Fig. 8.

Cells that differ 10-fold in GCH1 gene expression have equal amounts of Sp1 and Sp3 associated with the native promoter and similar patterns of CpG methylation within the GC-box. (a) GCH1 mRNA levels in control cells (control) and cells treated with 5 mmol/L 8Br-cAMP for 4 h (cAMP). PC12 cells (left) and Rat2 cells (right) show 10-fold differences in basal and 47-fold differences in cAMP-stimulated transcription (note the scale change). Data were analyzed by ANOVA with post hoc Bonferroni tests (*p < 0.05 vs. PC12 control). (b) ChIP with quantitative real-time PCR analysis shows that equivalent amounts of Sp1 and Sp3 are associated with the GCH1 proximal promoter in PC12 and Rat2 cells but that significantly less Pol II is associated with the Rat2 promoter. Data are presented as percentages of values obtained for PC12 cells. Data were analyzed by ANOVA with post hoc Bonferroni tests (*p < 0.05 vs. PC12 Pol II). (c) The GCH1 GC-box showing Sites I, II, and III above and CpG dinucleotides underlined below. The four CpG dinucleotides within or adjacent to the GC-box are marked by four vertical lines.

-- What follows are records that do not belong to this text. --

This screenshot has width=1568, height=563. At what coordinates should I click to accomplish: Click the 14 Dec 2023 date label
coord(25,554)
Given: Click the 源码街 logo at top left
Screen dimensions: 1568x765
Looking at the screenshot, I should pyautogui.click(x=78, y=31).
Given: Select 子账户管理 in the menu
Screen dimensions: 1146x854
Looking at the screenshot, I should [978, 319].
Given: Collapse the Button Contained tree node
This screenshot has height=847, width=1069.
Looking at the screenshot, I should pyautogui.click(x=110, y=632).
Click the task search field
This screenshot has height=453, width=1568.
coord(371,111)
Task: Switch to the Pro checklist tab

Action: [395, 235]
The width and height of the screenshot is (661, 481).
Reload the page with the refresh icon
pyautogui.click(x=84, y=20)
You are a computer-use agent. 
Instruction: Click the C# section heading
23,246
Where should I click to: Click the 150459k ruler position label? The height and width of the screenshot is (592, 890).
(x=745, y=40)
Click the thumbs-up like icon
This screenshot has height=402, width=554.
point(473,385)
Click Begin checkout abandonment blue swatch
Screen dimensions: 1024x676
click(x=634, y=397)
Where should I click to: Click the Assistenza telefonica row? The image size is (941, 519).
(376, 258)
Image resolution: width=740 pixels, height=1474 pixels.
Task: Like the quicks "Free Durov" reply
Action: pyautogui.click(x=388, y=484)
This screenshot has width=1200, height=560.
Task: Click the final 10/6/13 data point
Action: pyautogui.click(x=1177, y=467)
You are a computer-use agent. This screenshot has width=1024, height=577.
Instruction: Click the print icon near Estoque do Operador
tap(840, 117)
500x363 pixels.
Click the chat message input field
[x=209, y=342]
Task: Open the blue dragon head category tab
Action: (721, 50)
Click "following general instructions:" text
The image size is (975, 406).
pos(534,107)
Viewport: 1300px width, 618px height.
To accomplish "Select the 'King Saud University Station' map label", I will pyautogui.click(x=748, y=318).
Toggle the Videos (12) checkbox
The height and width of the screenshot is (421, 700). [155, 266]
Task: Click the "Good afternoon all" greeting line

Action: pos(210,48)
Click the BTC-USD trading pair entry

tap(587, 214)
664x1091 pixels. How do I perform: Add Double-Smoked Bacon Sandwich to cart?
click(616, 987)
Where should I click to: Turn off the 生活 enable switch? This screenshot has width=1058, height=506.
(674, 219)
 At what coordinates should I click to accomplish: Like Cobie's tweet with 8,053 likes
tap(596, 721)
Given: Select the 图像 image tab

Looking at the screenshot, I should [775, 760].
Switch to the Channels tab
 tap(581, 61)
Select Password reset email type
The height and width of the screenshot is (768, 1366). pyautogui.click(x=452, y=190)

Bisulfite-treated GCH1 promoter DNA was amplified by methylation-specific PCR using primers which amplify a 288 bp product encompassing the GC-box, CRE and CCAAT-box. The ten vertical circles represent the ten PCR clones sequenced for each cell line. Filled circles represent CpG dinucleotides in which the cytosine was found to be methylated.